→ Job
Copy out the entries below verbatim, from the line containing "the teacher table?" to the line containing "click(106, 1233)", including both of those lines.

→ Records to process
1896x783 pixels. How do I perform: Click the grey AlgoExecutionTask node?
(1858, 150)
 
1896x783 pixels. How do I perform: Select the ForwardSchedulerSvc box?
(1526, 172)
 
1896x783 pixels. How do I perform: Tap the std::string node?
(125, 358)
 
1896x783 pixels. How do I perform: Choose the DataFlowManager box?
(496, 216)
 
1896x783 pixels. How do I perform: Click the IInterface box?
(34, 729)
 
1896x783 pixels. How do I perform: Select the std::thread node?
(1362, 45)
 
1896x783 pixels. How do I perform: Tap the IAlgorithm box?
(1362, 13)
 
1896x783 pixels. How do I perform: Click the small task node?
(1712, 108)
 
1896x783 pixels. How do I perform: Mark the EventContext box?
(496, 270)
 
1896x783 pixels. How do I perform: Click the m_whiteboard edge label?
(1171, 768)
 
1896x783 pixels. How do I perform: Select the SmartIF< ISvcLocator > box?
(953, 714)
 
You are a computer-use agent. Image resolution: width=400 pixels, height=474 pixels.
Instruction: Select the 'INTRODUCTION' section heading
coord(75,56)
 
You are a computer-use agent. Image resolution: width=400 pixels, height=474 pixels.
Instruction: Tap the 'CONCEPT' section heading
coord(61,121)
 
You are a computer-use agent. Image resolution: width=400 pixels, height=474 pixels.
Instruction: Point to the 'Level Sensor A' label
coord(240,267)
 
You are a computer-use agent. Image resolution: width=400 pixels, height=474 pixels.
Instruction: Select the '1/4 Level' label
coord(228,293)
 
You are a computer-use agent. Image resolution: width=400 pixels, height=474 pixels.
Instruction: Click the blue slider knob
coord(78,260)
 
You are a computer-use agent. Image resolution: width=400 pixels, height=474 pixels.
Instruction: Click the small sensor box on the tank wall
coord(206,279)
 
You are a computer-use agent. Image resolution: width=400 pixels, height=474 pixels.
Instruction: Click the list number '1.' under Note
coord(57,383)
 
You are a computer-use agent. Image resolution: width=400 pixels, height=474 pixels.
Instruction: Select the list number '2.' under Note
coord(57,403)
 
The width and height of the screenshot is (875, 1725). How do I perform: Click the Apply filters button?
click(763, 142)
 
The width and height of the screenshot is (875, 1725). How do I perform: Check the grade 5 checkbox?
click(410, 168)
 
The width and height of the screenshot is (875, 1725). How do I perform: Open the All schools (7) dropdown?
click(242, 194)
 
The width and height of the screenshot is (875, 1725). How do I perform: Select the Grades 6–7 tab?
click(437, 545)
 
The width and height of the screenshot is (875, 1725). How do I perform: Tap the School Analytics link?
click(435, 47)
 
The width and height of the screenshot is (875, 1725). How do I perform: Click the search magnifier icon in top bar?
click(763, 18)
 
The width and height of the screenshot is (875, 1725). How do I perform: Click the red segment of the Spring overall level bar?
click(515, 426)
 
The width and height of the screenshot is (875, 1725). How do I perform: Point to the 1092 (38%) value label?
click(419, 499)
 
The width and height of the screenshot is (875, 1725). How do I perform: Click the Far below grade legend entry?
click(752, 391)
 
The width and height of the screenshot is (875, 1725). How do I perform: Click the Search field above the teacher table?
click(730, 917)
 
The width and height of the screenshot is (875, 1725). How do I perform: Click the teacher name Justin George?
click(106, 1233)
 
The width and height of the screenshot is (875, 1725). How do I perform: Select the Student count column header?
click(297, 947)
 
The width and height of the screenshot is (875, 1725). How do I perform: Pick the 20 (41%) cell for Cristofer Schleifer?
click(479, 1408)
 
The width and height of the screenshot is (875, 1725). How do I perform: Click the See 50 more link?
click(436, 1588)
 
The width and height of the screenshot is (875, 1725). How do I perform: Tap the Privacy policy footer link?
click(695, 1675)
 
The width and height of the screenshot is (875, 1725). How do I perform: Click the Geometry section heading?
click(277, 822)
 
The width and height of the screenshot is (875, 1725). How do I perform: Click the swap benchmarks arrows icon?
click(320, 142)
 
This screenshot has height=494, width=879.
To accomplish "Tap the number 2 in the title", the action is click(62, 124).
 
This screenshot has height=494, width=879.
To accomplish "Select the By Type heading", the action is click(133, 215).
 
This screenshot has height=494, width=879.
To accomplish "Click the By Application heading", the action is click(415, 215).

→ Correct result
The width and height of the screenshot is (875, 1725). How do I perform: Click the Search field above the teacher table?
click(730, 917)
 
The width and height of the screenshot is (875, 1725). How do I perform: Click the teacher name Justin George?
click(106, 1233)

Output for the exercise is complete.